Work to complete. Only one span of the material below is wanted. Output it exactly, from the line with "The width and" through the line with "The height and", without any pictures.

Data under study.

►

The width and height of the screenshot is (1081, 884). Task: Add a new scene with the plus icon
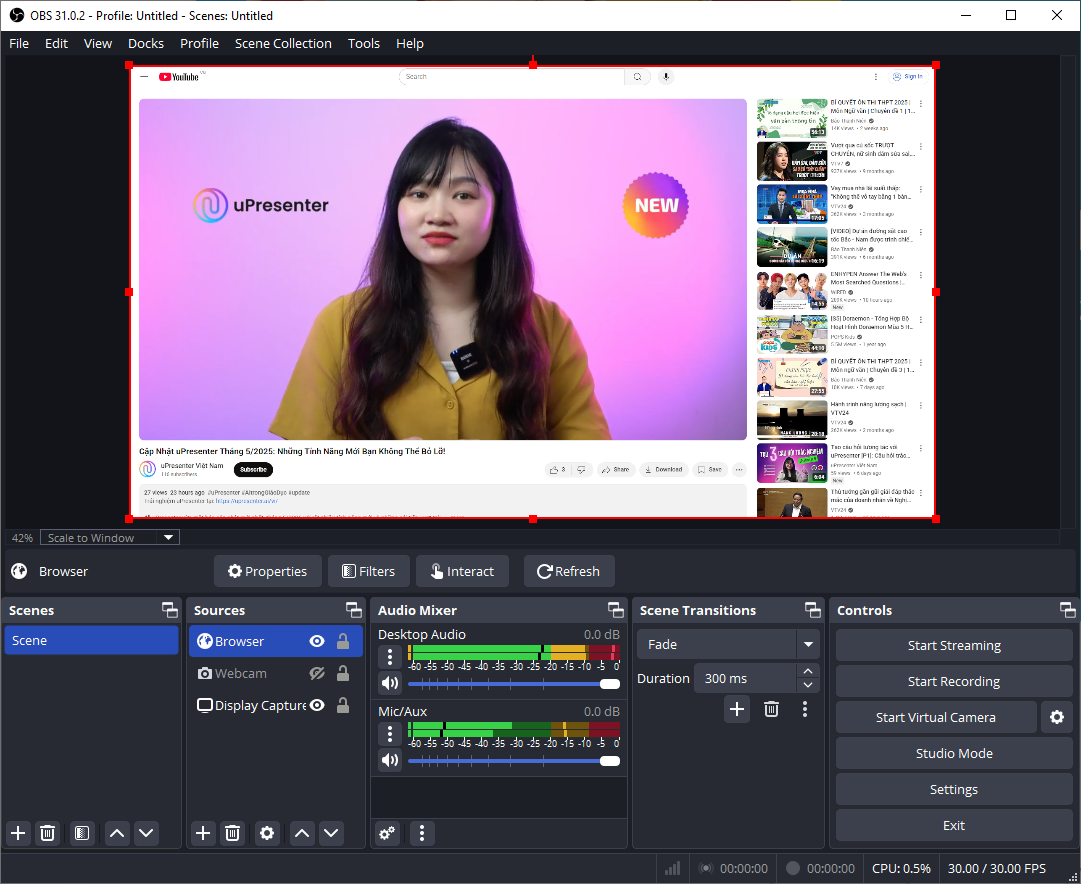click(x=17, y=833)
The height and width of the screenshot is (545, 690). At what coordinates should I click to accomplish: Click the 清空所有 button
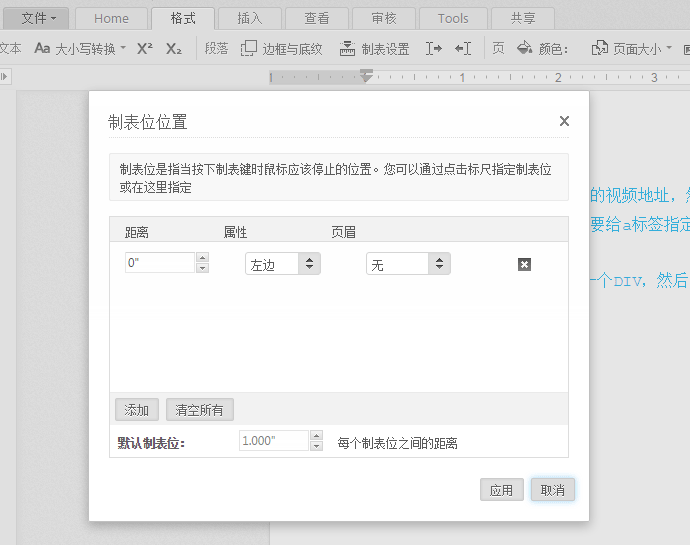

◄
►

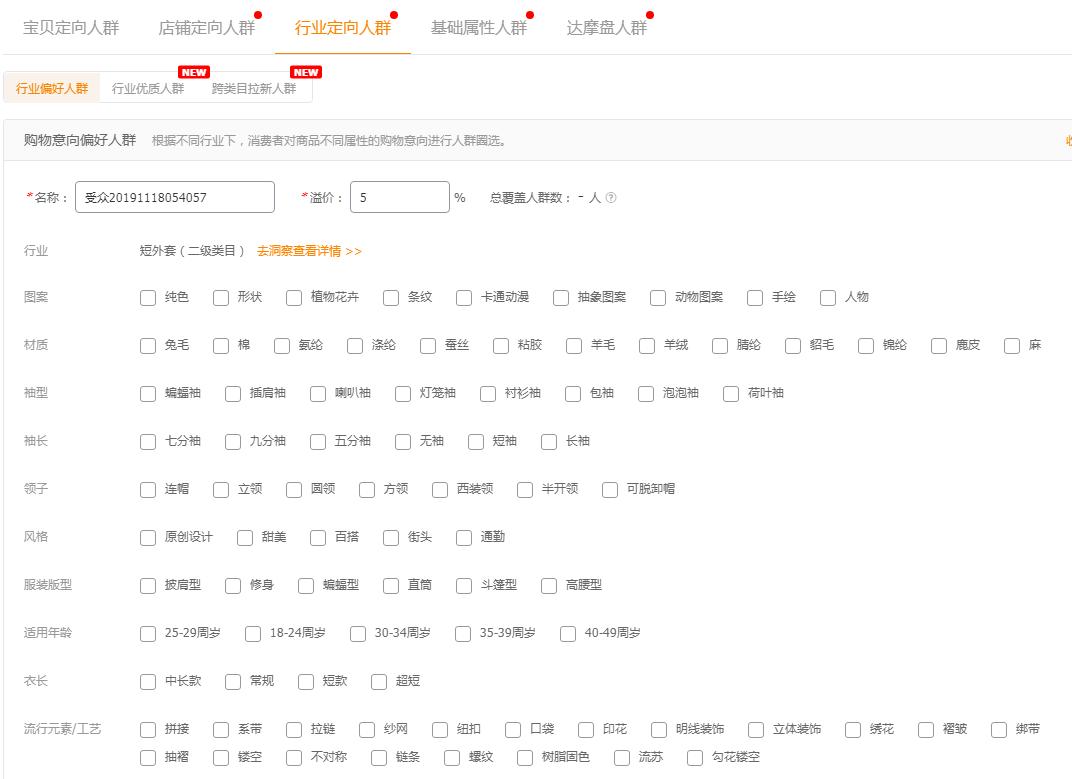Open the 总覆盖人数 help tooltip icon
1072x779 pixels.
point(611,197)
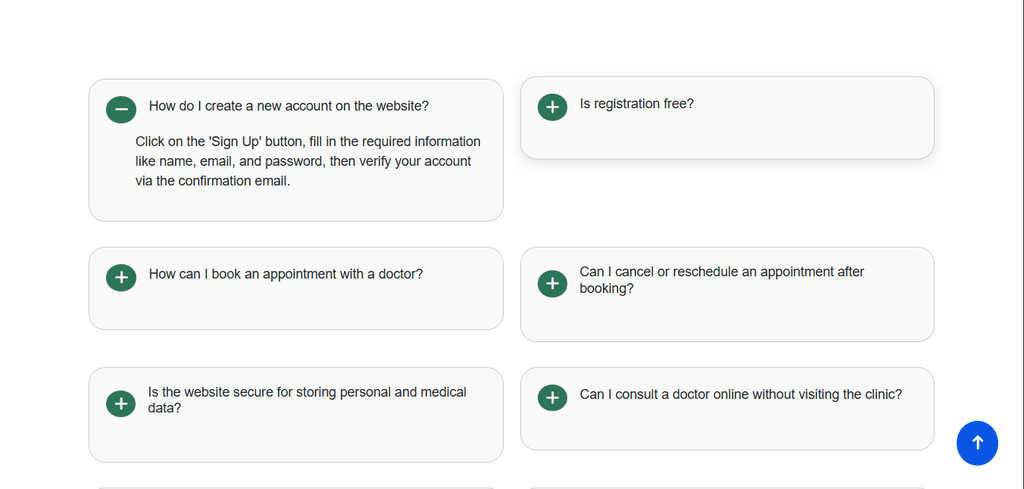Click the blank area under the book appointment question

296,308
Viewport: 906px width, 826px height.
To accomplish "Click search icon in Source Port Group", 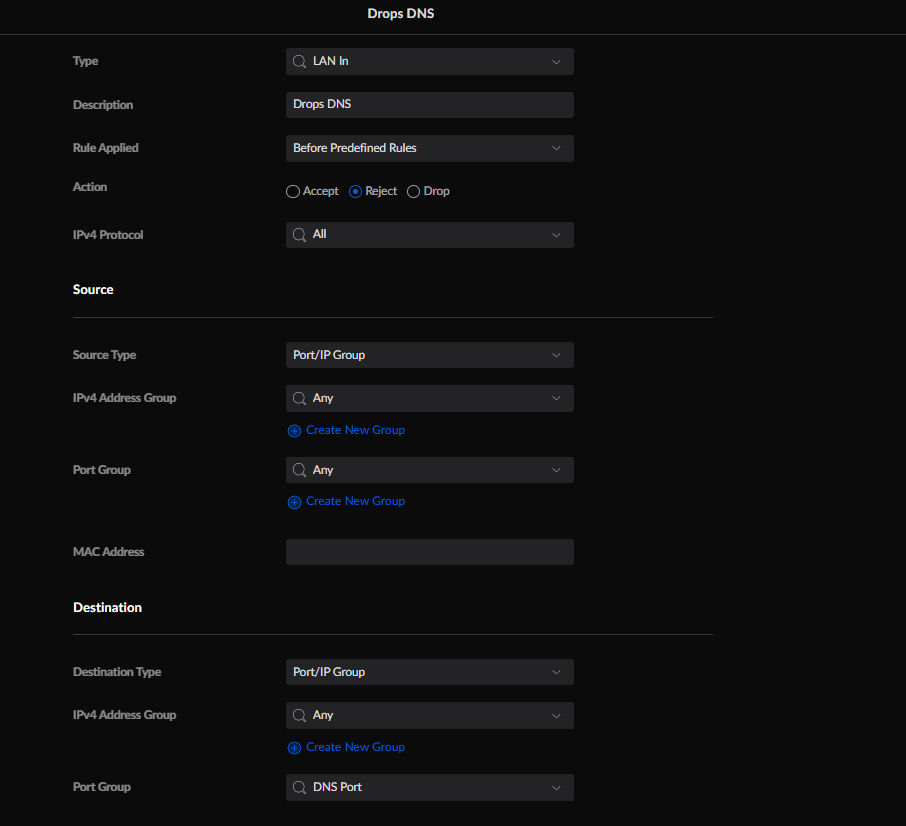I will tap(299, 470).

◄
►

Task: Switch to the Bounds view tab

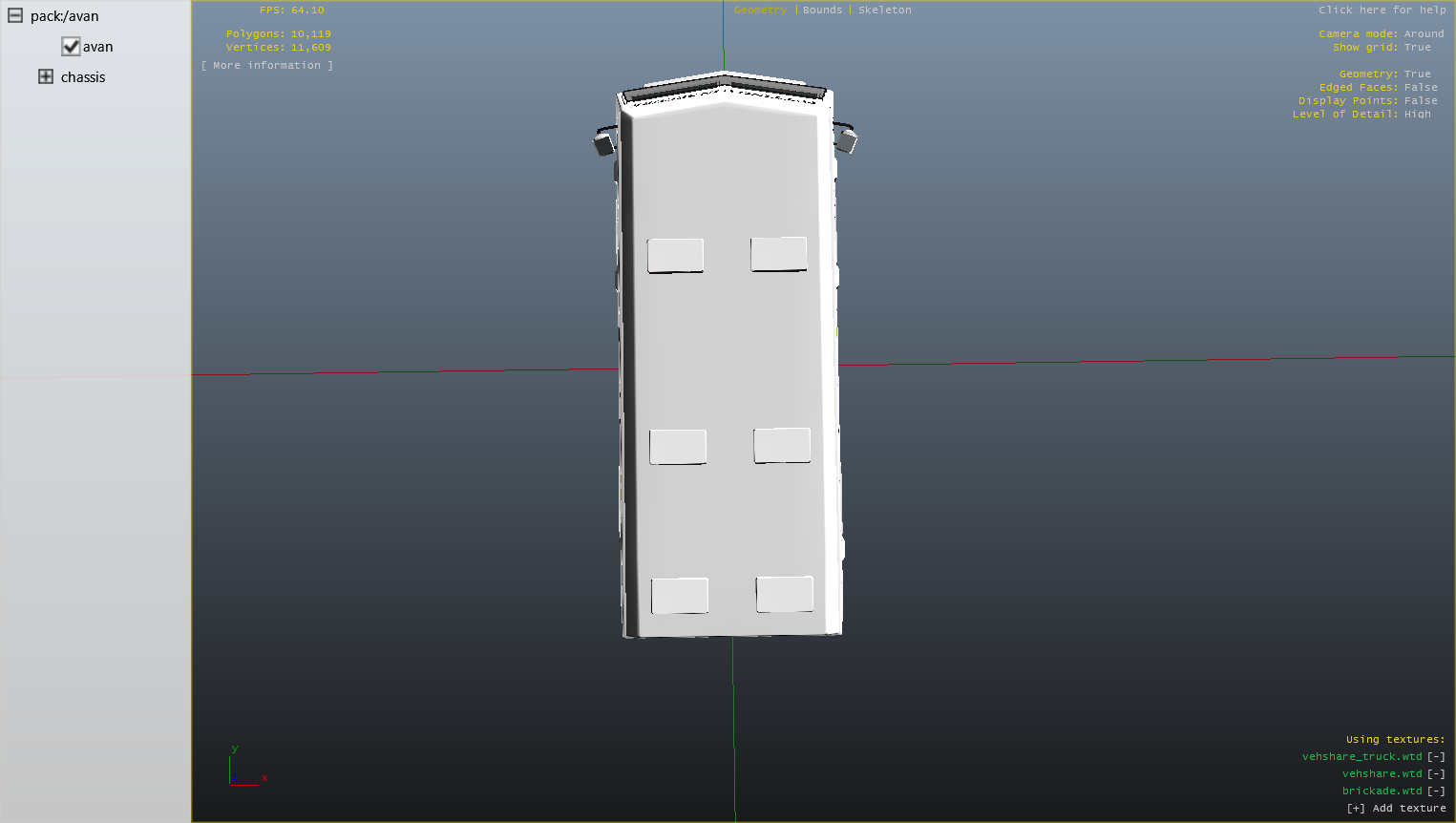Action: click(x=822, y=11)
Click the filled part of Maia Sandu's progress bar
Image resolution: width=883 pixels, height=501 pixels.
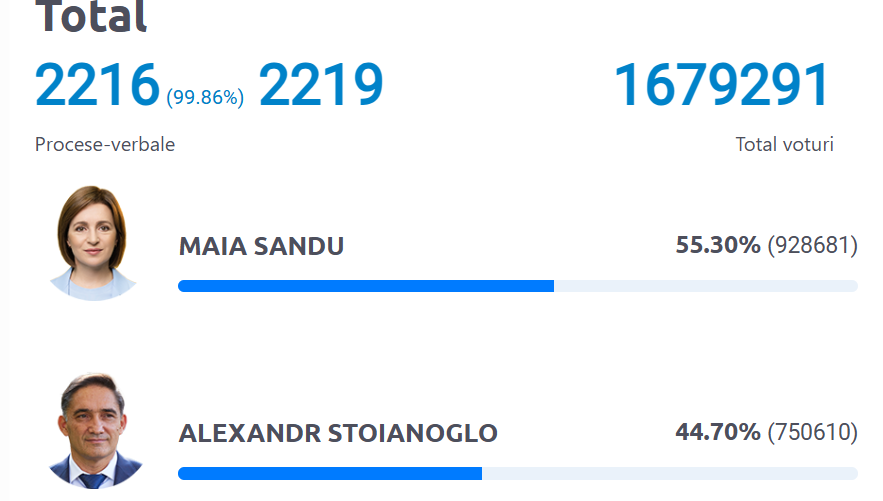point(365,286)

◄

Answer section.
The width and height of the screenshot is (1081, 884). Task: Add a new scene with the plus icon
click(x=17, y=833)
The height and width of the screenshot is (545, 690). At what coordinates should I click to accomplish: Click the 清空所有 button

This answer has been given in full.